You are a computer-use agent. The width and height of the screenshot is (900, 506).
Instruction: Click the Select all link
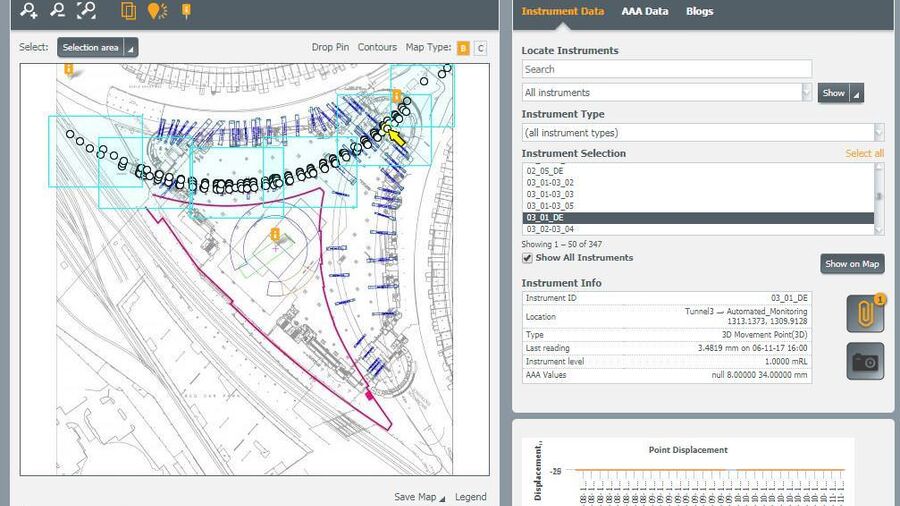864,154
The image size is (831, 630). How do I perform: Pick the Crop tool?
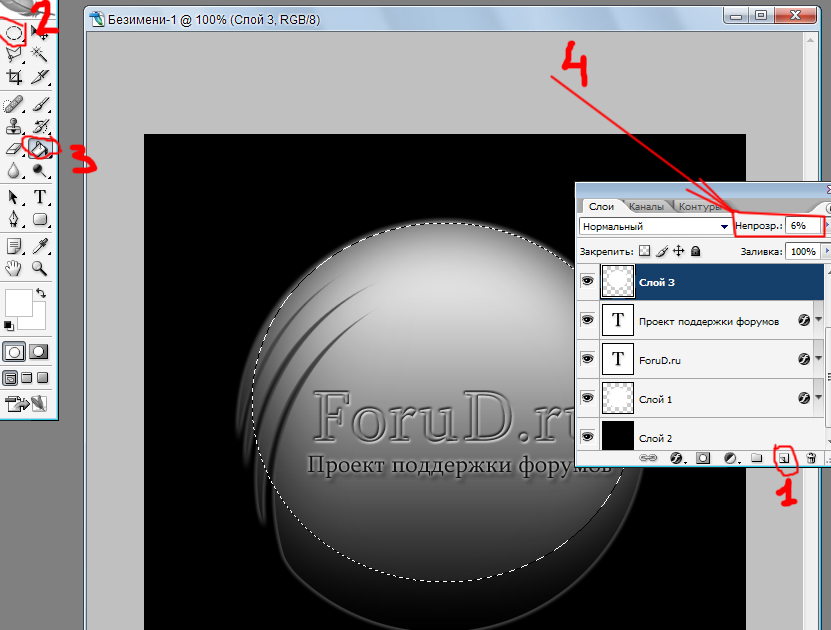click(15, 77)
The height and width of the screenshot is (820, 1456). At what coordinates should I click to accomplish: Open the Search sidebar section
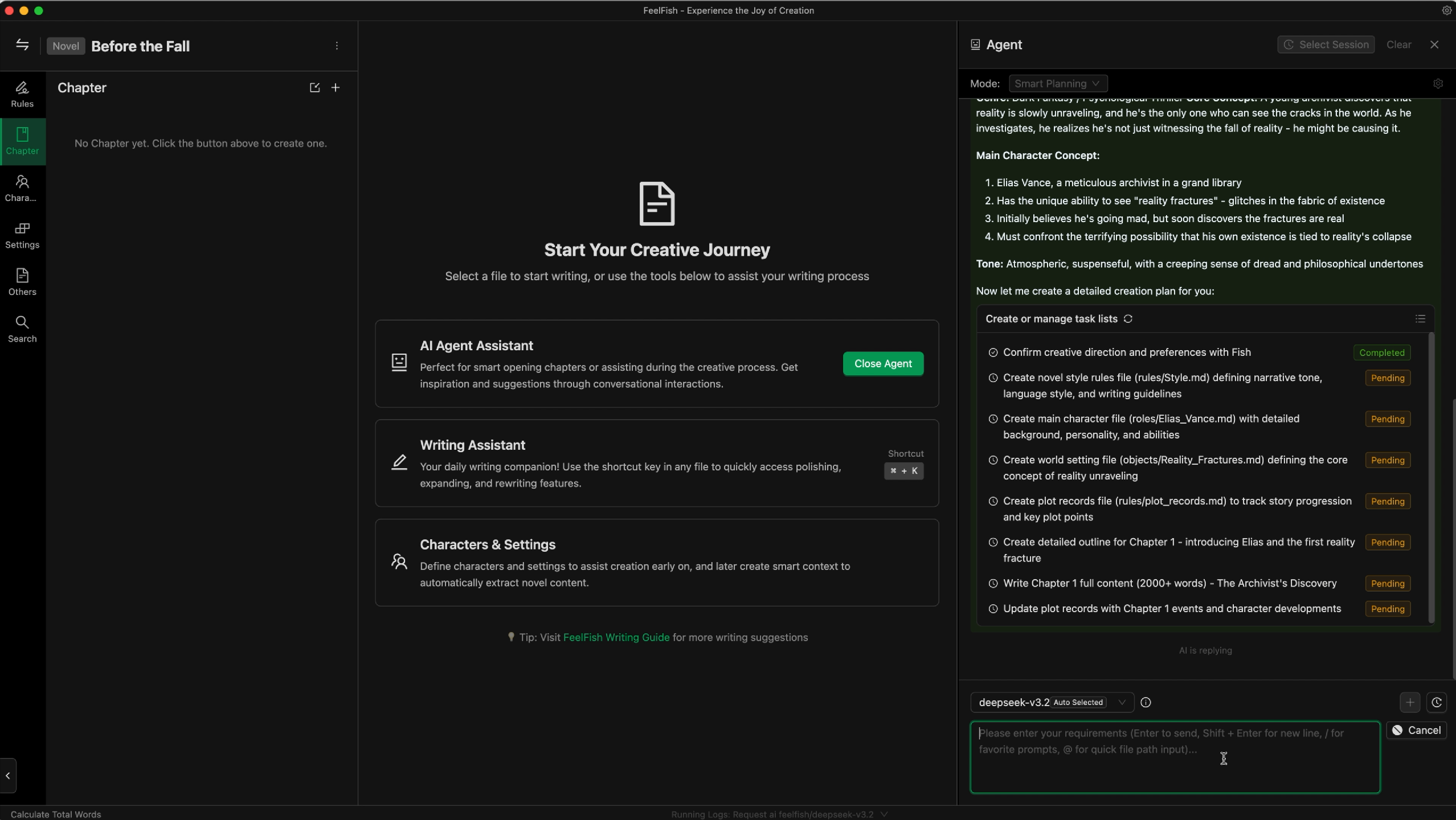click(22, 329)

──────

WHAT IS REQUIRED
Pick out every line of the material that contains the word "screenshot" and copy each one. Case counts.

TASK OUTPUT
You are a computer-use agent. The width and height of the screenshot is (900, 506).
The height and width of the screenshot is (820, 1456). At what coordinates should I click to accomplish: Open the Search sidebar section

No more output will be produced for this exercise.